Mais oui, mais c’est bien sûr… en 1988, date à laquelle le Chatus retrouve enfin son droit de cité ! On ne le trouve que dans les Cévennes ardéchoises et en Italie, dans le Piémont, sous le nom de Negro. Un programme de développement de dix hectares a été depuis mis en place. Ses vignes sont situées sur des terrasses de grès des Cévennes où poussent également des châtaigniers. Dans des conditions souvent difficiles, voire dantesques où les ceps s’enracinent dans l’enchevêtrement d’amoncellement de pierrailles, les vignerons cultivent et perpétuent une certaine éducation du goût et de la tradition. Avec passion, pudeur et minutie. Ils n’ont jamais renoncé face à l’adversité, jamais baissé les bras, jamais abandonné le terrain et leur fameux cépage qui forge leur identité. Et parce qu’ils consacrent autant de temps à remonter les murs des terrasses supportant le Chatus qu’à cultiver la vigne, on les a surnommés les « vignerons- maçons » Au bout de la dégustation et de nos pérégrinations vinicoles hors des sentiers battus, le Chatus paraît un nectar authentique et charmeur à leur image : un concentré d’Ardèche. Il ne laisse guère indifférent : trop rustique pour certains, vraiment royal pour d’autres, il a le goût de l’évidence du terroir. A boire sans trop de modération !

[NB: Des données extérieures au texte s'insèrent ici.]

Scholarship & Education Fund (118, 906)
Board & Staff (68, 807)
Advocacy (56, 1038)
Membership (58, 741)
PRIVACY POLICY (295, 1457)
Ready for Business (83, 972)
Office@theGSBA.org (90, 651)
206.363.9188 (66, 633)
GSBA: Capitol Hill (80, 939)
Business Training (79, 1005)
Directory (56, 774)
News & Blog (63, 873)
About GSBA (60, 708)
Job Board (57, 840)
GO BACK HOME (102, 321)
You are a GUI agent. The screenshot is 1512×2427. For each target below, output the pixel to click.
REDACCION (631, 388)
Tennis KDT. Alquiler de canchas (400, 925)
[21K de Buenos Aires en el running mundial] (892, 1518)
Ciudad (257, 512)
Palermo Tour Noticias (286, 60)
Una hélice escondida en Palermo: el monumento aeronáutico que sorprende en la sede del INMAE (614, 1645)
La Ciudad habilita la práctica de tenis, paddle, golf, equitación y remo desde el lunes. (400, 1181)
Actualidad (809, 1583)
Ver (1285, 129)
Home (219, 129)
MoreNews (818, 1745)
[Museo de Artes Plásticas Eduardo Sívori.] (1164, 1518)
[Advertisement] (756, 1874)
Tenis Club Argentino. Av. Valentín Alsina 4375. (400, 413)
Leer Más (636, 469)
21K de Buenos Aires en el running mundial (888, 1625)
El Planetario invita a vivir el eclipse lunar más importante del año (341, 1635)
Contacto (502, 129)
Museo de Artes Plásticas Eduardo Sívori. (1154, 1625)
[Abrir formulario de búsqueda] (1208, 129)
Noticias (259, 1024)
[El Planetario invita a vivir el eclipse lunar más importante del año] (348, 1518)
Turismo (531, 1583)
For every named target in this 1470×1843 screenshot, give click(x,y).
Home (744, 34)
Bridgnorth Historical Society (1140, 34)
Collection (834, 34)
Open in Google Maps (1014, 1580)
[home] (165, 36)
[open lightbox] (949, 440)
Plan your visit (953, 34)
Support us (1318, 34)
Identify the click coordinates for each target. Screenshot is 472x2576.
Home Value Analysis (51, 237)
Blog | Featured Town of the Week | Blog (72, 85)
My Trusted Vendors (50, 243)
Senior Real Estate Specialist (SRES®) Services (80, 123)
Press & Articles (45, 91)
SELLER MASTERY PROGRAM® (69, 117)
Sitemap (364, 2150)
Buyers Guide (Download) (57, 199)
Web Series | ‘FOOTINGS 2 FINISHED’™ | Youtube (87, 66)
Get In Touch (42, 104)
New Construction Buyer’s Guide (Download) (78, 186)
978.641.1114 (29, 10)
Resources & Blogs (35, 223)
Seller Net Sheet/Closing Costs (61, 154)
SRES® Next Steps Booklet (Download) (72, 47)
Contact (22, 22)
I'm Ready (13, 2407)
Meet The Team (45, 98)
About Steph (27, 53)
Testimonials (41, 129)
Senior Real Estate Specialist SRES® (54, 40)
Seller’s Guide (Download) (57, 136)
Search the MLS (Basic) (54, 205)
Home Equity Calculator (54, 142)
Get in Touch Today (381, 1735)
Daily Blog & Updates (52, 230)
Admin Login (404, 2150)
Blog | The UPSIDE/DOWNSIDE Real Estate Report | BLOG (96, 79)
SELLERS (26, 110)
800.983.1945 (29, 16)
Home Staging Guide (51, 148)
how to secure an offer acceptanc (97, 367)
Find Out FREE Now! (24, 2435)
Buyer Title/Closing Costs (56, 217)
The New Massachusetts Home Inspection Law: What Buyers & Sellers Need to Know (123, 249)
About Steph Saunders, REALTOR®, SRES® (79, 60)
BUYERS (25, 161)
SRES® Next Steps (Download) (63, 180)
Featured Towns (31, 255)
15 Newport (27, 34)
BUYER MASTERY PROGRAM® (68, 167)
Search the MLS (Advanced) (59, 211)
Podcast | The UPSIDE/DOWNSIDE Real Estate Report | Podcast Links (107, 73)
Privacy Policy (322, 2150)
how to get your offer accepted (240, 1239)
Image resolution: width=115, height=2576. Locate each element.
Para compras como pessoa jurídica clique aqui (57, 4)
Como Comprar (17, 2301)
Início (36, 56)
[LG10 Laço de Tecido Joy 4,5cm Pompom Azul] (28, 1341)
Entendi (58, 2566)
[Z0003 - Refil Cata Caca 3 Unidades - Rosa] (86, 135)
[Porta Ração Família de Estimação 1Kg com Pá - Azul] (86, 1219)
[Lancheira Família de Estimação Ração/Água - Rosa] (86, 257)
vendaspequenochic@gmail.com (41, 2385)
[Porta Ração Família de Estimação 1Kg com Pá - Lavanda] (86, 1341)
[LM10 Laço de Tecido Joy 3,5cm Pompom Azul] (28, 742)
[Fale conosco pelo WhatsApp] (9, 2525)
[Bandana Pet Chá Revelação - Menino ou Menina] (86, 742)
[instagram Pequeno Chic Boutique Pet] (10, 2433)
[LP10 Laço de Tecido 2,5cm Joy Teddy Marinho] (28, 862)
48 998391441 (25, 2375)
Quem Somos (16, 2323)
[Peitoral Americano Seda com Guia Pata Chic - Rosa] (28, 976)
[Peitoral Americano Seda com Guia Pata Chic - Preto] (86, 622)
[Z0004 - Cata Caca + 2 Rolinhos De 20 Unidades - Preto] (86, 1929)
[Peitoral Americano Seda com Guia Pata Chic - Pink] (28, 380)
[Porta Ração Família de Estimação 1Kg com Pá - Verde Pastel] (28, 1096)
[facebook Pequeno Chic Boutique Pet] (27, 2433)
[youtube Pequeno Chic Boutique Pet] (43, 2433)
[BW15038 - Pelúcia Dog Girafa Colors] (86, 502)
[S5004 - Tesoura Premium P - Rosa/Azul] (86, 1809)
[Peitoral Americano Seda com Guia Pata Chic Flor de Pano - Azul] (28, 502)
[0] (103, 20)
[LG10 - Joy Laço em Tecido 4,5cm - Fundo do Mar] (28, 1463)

Notre coup de coeur vin sur vin
Vin de pays des Coteaux d’Ardèche UNICA Vignerons Ardéchois – Chatus 2012 : avec son lot d’arômes complexes de fruits surmûris à base de coing, de figues et de pruneaux, Vin de garde par excellence, il commence à s’exprimer à partir de trois ans et donne toute son ampleur vers sept ou huit ans.